Stored data entries:
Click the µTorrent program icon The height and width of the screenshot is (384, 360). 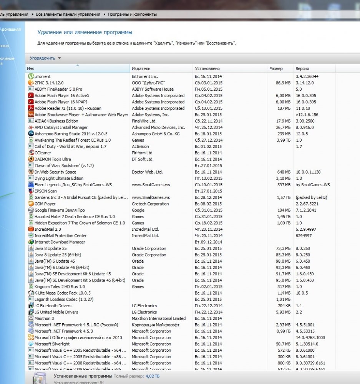click(31, 76)
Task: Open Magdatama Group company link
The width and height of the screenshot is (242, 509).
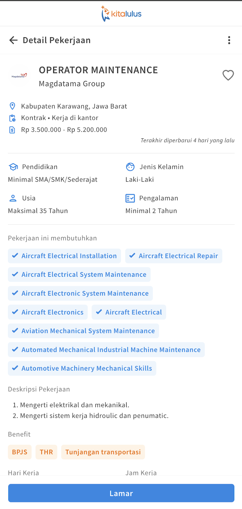Action: pos(72,84)
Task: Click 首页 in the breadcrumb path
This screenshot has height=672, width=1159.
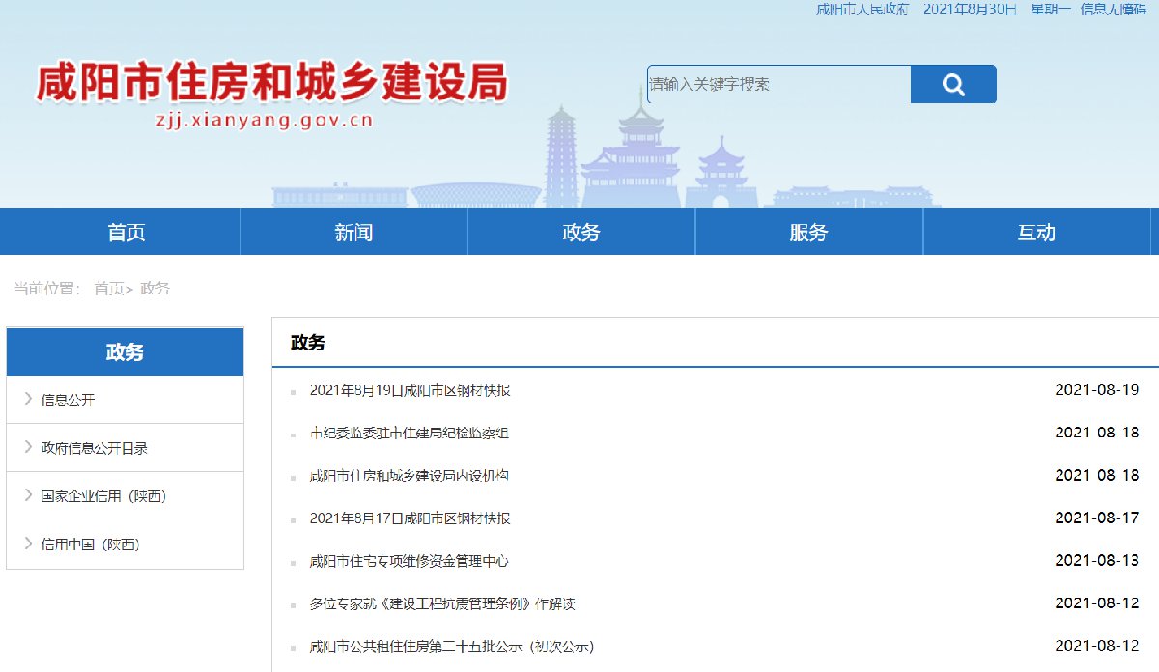Action: 108,289
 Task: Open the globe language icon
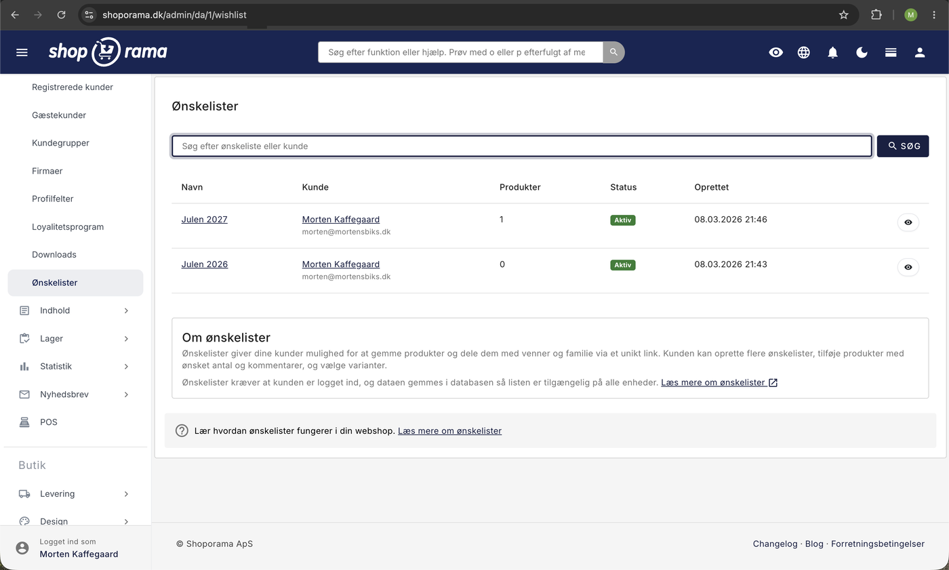pyautogui.click(x=804, y=52)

◆ **Exercise directions**: If the records contain pictures, skip them, and transcribe exactly every line from the one with "This screenshot has height=672, width=1159." through the last line.

◆ **Expected output**:
This screenshot has height=672, width=1159.
Action: 108,289
 Task: Open the globe language icon
pyautogui.click(x=804, y=52)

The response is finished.